TO BE DONE:
Extract the items from the very first line through the line that contains "Войти (236, 47)", and reproduce them word for word.

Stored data
────────
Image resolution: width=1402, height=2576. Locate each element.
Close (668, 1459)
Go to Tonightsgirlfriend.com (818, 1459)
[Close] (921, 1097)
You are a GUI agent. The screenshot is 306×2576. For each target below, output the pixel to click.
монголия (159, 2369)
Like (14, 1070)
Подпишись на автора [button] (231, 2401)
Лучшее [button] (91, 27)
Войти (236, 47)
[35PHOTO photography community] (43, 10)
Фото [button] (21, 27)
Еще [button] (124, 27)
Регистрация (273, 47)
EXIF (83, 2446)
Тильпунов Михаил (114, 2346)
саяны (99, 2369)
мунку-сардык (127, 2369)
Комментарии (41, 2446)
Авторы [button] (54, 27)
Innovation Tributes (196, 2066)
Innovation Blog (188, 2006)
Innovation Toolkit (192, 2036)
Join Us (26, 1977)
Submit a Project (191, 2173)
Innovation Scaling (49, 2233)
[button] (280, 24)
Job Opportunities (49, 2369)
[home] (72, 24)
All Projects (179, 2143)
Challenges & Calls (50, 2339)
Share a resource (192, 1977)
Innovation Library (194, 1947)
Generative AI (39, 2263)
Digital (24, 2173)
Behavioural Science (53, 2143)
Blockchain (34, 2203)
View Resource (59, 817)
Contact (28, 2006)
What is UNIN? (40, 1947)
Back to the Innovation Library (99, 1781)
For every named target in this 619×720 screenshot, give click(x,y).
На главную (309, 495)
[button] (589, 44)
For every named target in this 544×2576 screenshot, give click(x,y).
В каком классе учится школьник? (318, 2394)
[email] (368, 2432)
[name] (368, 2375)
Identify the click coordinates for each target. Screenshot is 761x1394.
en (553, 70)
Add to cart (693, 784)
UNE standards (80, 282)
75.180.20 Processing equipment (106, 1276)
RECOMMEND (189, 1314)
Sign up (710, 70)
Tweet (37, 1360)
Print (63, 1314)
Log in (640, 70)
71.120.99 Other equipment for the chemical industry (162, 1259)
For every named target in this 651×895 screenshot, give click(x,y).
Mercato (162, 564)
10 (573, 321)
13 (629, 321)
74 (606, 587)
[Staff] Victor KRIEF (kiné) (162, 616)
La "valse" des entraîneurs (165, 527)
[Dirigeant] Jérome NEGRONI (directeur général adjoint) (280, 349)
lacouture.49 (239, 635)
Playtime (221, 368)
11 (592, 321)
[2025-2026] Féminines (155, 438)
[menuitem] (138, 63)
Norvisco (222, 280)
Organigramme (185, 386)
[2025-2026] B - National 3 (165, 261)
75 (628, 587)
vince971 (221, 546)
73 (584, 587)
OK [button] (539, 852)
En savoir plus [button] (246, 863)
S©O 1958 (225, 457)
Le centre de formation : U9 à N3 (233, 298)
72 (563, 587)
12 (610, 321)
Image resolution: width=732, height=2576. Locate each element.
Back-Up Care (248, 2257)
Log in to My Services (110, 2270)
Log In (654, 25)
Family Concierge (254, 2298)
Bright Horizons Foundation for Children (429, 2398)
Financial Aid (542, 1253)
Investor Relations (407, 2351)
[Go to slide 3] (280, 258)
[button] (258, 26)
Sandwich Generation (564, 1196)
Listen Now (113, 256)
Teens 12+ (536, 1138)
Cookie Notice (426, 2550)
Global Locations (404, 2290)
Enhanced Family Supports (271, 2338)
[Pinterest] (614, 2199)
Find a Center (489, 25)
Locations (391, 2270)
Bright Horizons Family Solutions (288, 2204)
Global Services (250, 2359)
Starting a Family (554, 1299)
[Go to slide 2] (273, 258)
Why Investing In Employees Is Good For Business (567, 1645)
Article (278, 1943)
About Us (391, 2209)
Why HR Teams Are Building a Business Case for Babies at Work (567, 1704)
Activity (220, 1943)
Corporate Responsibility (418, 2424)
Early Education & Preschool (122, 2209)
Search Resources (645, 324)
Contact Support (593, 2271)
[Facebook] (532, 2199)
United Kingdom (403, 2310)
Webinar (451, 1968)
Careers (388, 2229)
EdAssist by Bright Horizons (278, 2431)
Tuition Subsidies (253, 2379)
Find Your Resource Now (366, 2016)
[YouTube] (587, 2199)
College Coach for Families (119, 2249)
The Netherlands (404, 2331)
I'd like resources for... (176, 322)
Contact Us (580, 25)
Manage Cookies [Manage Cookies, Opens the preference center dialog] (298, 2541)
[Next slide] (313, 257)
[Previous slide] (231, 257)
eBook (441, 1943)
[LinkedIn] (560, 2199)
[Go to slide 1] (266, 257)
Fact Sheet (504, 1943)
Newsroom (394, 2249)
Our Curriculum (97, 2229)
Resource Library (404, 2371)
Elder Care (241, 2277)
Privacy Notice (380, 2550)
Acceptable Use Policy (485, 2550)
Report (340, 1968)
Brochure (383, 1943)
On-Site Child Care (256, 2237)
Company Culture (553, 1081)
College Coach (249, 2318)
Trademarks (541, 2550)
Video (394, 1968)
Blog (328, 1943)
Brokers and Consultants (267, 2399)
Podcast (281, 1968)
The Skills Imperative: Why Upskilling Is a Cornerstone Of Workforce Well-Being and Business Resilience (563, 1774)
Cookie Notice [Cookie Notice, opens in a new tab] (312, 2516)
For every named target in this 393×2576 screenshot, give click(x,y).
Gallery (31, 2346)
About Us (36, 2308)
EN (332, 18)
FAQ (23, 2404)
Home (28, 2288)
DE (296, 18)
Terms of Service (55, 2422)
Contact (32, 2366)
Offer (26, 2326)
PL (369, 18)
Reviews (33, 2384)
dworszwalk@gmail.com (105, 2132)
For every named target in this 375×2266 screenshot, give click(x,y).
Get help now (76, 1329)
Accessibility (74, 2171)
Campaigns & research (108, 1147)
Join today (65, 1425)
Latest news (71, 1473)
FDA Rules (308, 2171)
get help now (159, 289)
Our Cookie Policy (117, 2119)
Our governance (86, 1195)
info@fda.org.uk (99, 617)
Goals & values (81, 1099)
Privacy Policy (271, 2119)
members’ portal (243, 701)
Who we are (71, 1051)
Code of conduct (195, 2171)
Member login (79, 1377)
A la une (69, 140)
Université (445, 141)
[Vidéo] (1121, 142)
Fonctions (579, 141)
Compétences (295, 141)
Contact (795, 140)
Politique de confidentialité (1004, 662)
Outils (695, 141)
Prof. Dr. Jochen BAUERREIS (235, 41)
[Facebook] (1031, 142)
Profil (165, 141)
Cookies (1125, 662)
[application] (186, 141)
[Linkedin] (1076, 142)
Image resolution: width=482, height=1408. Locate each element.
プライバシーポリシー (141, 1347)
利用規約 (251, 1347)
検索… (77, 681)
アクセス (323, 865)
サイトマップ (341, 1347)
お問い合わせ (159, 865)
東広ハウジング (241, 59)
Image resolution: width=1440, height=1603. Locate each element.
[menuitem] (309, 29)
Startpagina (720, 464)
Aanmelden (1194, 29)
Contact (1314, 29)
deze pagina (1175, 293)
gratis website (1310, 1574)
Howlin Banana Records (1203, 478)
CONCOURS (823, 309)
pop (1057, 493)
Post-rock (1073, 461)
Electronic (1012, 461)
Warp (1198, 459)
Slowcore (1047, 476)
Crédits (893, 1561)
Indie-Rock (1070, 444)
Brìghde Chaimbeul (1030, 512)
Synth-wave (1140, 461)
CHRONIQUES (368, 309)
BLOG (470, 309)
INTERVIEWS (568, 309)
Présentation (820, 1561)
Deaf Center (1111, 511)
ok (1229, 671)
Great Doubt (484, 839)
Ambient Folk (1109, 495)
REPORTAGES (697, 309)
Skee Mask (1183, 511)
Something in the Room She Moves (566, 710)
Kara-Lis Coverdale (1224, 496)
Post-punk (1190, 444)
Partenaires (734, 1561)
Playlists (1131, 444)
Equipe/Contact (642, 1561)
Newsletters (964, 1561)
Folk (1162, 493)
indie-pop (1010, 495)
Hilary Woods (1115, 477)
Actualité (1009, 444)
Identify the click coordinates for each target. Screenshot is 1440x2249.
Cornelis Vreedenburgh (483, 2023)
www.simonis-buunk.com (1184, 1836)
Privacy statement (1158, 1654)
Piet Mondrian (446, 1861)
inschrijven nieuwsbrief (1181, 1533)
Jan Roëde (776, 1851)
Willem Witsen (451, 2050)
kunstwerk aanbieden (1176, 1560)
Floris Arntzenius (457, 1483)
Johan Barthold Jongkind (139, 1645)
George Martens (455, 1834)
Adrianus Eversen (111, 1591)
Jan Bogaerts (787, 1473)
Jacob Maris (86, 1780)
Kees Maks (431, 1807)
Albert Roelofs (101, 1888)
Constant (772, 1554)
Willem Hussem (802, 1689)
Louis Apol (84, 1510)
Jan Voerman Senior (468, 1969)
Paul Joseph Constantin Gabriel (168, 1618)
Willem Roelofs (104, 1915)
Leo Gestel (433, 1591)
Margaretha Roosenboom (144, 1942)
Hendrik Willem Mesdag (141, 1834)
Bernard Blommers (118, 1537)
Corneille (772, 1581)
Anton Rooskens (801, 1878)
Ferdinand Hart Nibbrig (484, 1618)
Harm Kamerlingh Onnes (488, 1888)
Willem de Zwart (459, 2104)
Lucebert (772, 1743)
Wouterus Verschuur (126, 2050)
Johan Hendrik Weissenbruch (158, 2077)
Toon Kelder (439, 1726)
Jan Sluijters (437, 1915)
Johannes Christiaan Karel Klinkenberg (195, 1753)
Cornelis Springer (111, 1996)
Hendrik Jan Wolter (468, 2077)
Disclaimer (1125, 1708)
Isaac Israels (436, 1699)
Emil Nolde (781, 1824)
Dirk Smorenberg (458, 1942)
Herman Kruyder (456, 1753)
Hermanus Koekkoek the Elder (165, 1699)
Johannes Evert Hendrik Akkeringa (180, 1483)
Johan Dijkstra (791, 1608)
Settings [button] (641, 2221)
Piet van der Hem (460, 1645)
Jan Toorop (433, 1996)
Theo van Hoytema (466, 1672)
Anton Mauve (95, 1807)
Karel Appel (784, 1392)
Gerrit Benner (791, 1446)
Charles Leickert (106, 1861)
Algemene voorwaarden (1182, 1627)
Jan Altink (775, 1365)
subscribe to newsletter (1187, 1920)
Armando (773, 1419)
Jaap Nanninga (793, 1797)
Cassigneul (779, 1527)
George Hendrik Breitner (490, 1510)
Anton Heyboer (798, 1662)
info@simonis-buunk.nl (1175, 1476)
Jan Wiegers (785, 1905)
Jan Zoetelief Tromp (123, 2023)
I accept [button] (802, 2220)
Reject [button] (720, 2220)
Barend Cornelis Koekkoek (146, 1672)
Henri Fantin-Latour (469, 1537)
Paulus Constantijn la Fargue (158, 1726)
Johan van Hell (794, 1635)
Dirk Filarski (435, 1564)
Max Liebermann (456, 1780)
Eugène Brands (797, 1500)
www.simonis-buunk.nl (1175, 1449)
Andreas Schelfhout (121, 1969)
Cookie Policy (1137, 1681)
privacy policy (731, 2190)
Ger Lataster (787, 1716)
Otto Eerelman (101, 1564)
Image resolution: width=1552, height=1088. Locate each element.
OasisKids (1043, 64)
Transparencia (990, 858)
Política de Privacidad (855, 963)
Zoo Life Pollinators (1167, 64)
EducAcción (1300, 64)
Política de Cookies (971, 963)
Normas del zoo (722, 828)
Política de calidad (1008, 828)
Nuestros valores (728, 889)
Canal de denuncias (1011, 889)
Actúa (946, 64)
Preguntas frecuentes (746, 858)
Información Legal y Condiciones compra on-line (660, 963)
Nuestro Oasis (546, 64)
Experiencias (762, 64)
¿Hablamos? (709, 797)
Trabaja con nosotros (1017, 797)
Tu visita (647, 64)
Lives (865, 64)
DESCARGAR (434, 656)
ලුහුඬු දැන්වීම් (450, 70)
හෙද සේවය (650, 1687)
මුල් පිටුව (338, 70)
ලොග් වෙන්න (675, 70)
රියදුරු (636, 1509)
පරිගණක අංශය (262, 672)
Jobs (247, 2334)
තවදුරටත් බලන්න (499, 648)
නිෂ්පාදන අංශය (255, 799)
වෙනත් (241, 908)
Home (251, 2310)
────────
WRITTEN SOLUTION:
Image resolution: width=1402, height=2576. Locate each element.
Close (668, 1459)
Go to Tonightsgirlfriend.com (818, 1459)
[Close] (921, 1097)
You are a GUI agent. The screenshot is 306×2576. For each target below, output the pixel to click.
монголия (159, 2369)
Like (14, 1070)
Подпишись на автора [button] (231, 2401)
Лучшее [button] (91, 27)
Войти (236, 47)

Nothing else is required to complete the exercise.